**Directive:**
Write the lines of the entries below as a JSON list of strings, one string per line and no strings for blank lines. Leave out the pictures.

**Information provided:**
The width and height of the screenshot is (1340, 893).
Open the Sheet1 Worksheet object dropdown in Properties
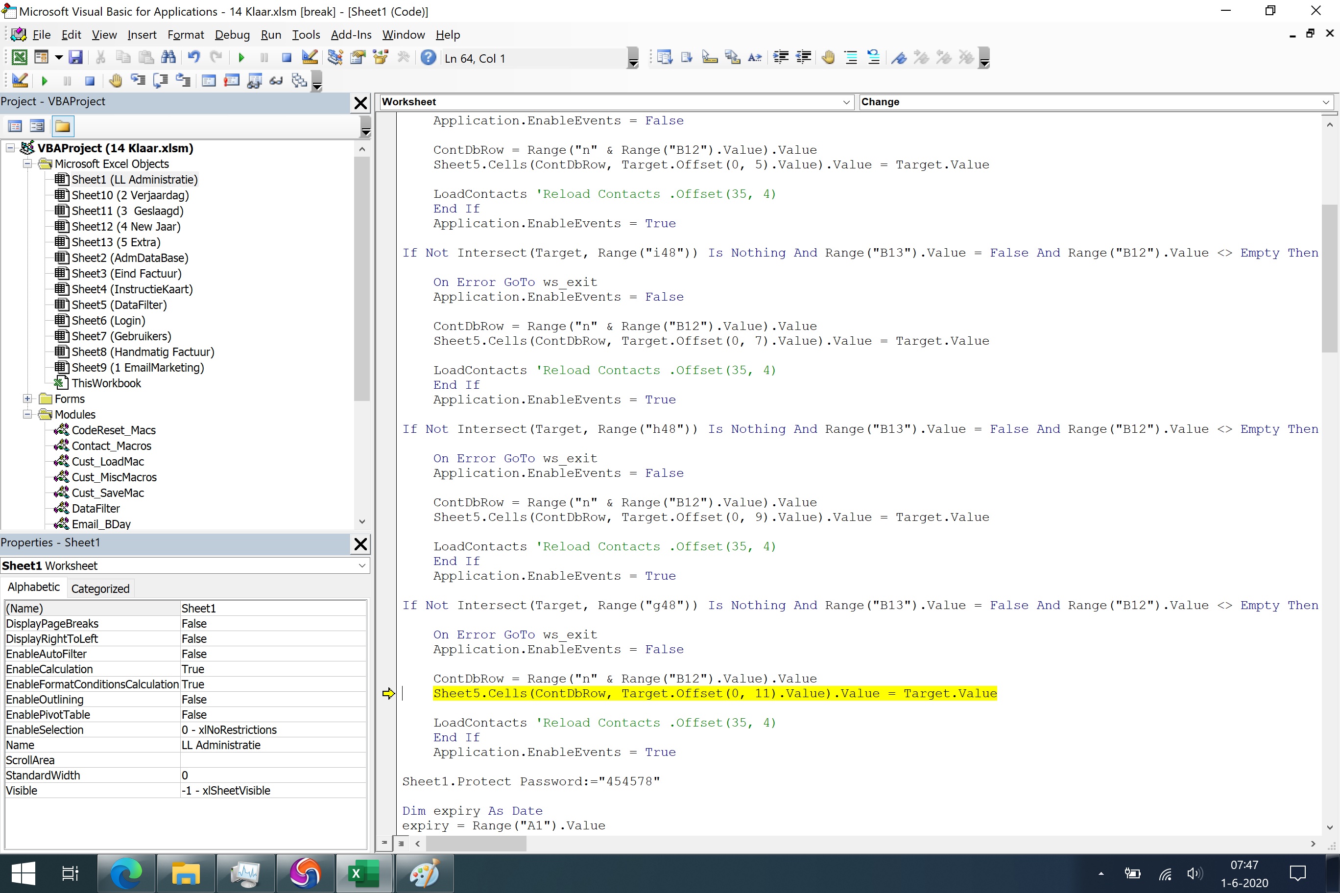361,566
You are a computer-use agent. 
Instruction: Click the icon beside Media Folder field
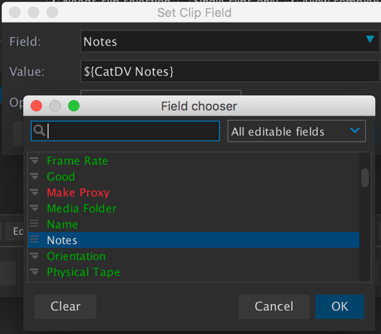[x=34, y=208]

**Solved problem:**
[
  "The width and height of the screenshot is (1340, 893).",
  "Open the Sheet1 Worksheet object dropdown in Properties",
  "361,566",
  "You are a computer-use agent. ",
  "Instruction: Click the icon beside Media Folder field",
  "[x=34, y=208]"
]